確かに、第3共和政はこれといった独裁者を生み出さず長く継続したが、結局ドイツの独裁者ヒトラーに協力するフィリップ・ペタン元帥(1856~1951年)を生み出すことになった。

このペタンに懲りたために、戦後の憲法は再び独裁を生まない憲法となり、それが第4共和制憲法となる。されど、またここでフランスはアルジェリア戦争(1954~1962年)という危機に巻き込まれ、フランス人は強い大統領を切望する。

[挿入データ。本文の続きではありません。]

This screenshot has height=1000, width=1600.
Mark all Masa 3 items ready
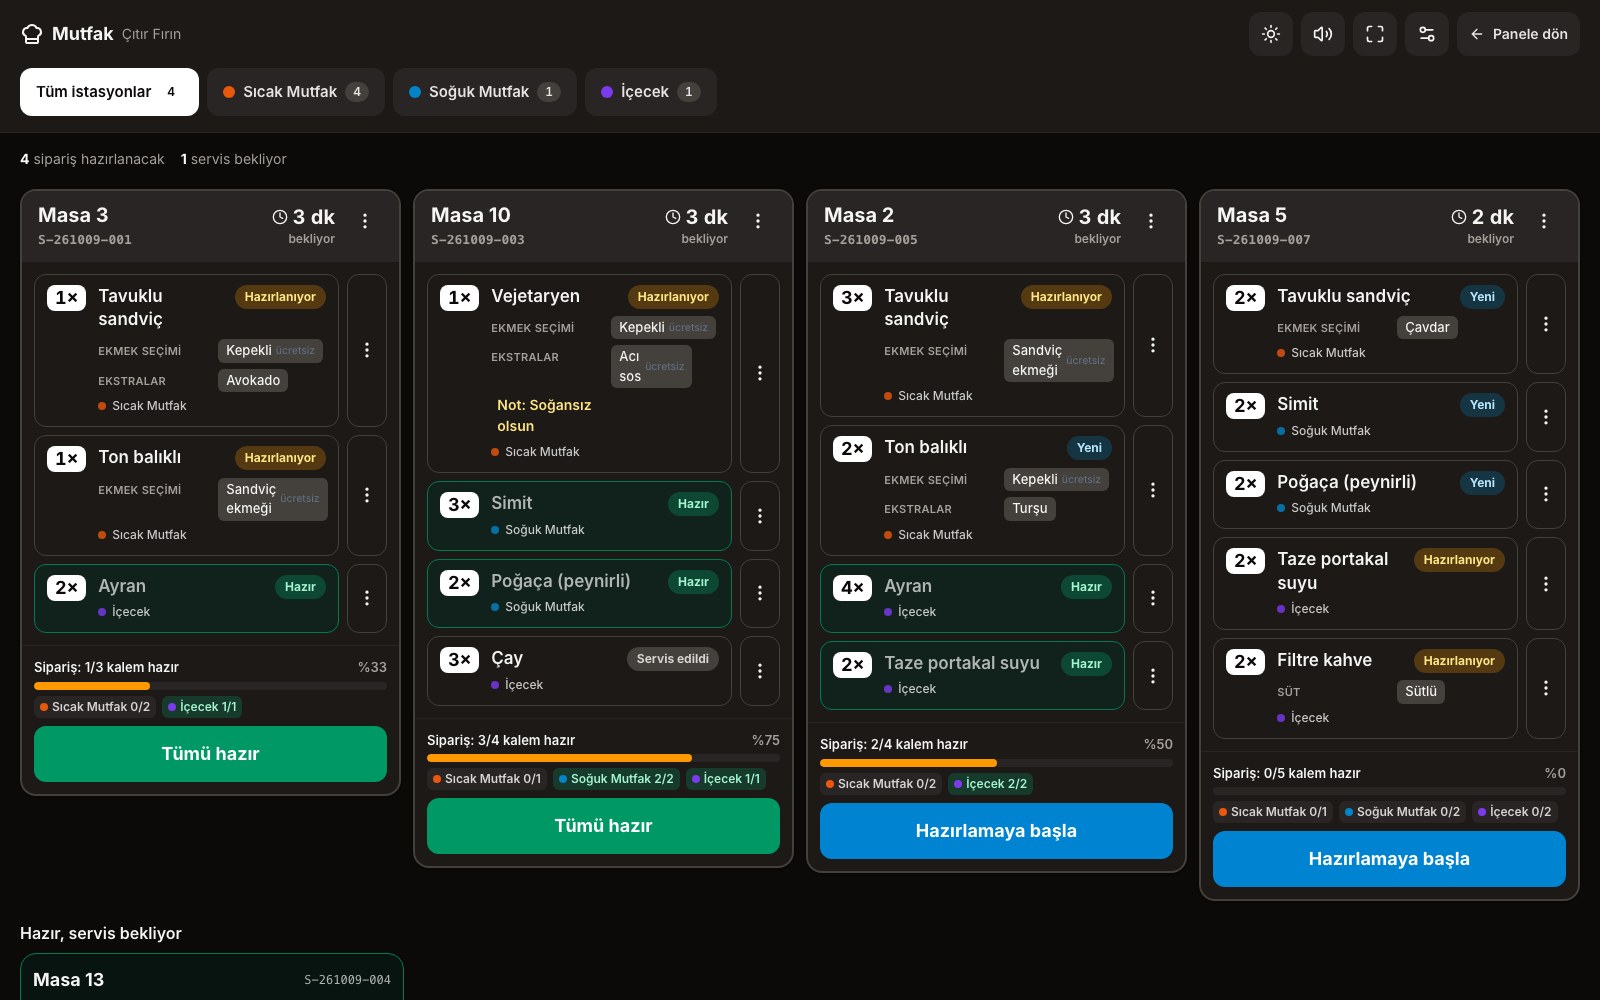(x=210, y=754)
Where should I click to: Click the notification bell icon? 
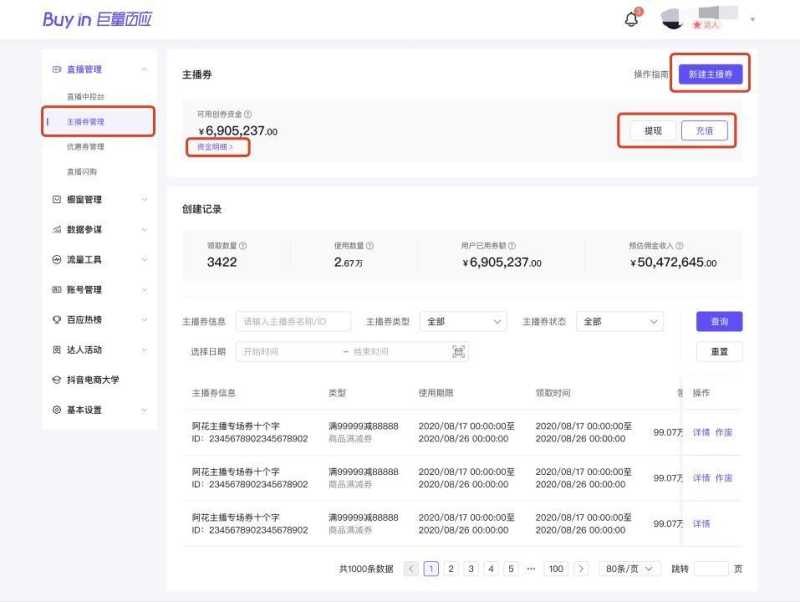click(x=629, y=18)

こうして1958年に現在の第5共和制憲法が成立する。それによって第2次世界大戦の英雄シャルル・ドゴール将軍(1890~1970年)が大統領になる。第5共和制の憲法は、大統領の決定に優位を与えるべく生まれたものである。しかし、結局1968年の5月革命で生じた労働者や学生からの批判によって、1969年にドゴール将軍は辞任に追い込まれる。

一方的な大統領のやり方に反発

2023年3月、フランス議会は年金改革において62歳となっている年金受給資格を64歳に引き上げた。これには憲法49条の第3段落、社会保障の場合の決定には内閣に責任があるという項目を使った。確かに、憲法にそれが明記されているので合憲ではある。

しかし問題は、これが果たして国民の合意を得ているものなのかという点だ。国民は、こうした一方的な大統領のやり方に憤りを感じた。議会の投票で通過する可能性の低い年金改革を、強引に49条で取り繕ったようにみえたのである。国民はそれを「大統領と首相の暴挙だ」として怒りを爆発させたのだ。

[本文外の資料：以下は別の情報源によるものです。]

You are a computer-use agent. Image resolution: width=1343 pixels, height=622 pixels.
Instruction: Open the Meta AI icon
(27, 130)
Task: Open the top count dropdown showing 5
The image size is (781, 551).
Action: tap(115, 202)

こうなれば、マクロンはシラクがEU憲法で行ったように国民投票にかける手がある。しかし、これは危険な賭けである。それでは、反対する国民自ら国民投票にもっていければいいが、それには憲法11条国民の署名(選挙人の10分の1)と議員の署名(5分の1)という難題が待ち受けている。

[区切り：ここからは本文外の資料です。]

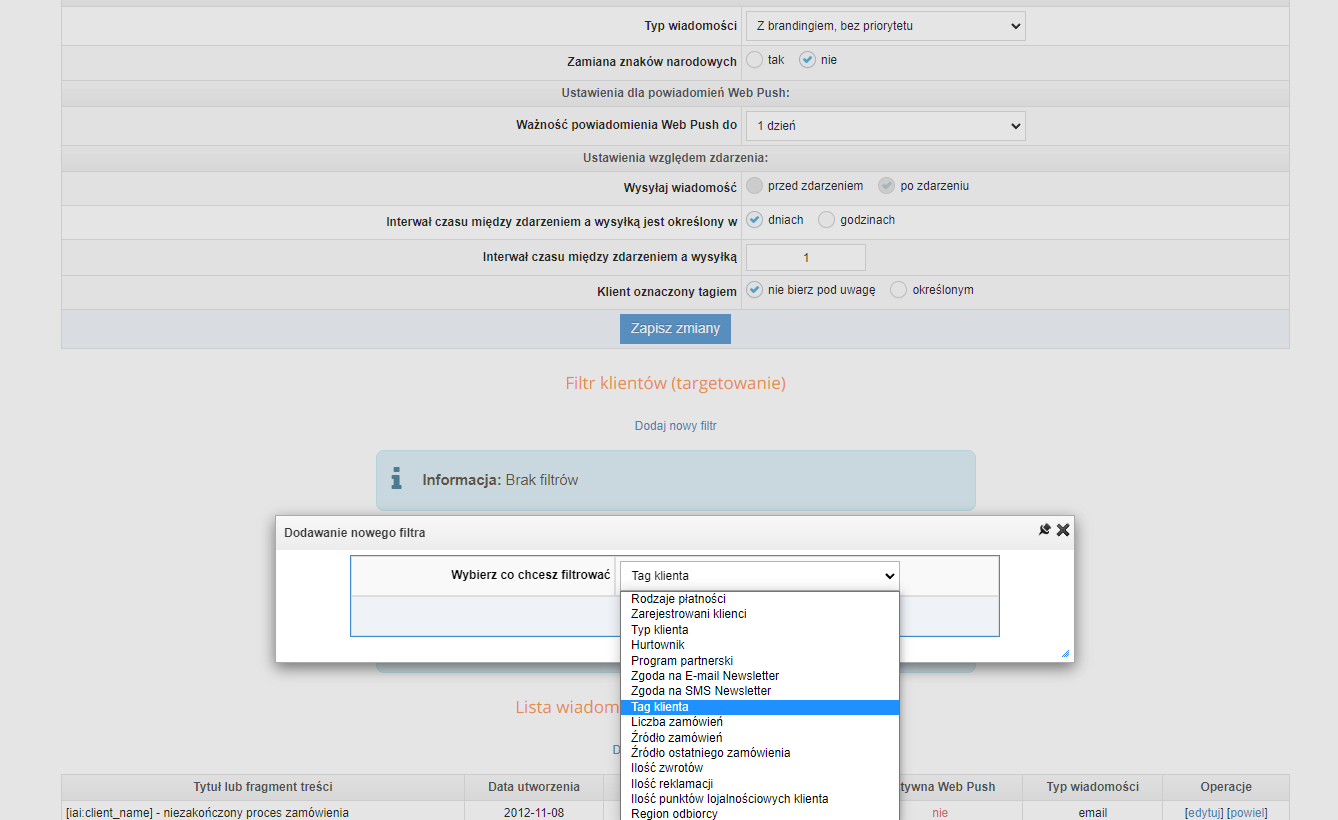Choose 'godzinach' interval unit radio
Viewport: 1338px width, 820px height.
(x=827, y=220)

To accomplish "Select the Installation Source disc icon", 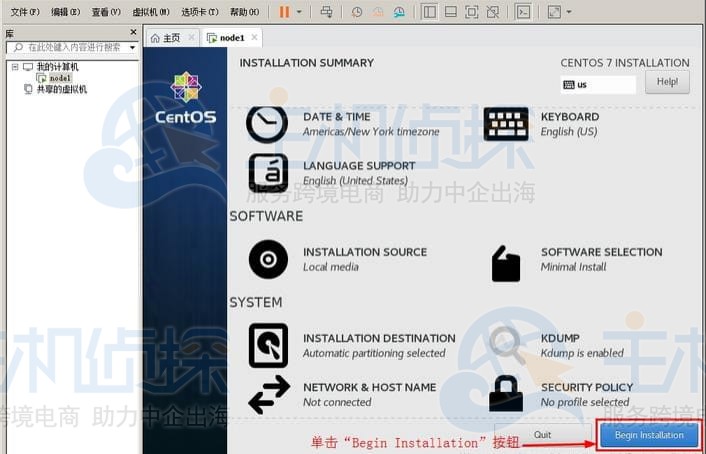I will click(x=267, y=259).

そこで憲法会議という「賢人会議」に、今回の決定が憲法違反ではないかを審議していただくということになったのだ。しかし、憲法会議というものは独裁を避けるために必要な処置として第5共和制憲法成立後に導入されたものだが、その構成員は、大統領推薦者や議会の議長などで構成されている。

結局、下された裁定は3月の決議は合法であり、「62歳以上に年金受給年齢を引き上げるべきではない」という要求を否決した。こうして国民はさらに批判の勢いを強めることになったのだ。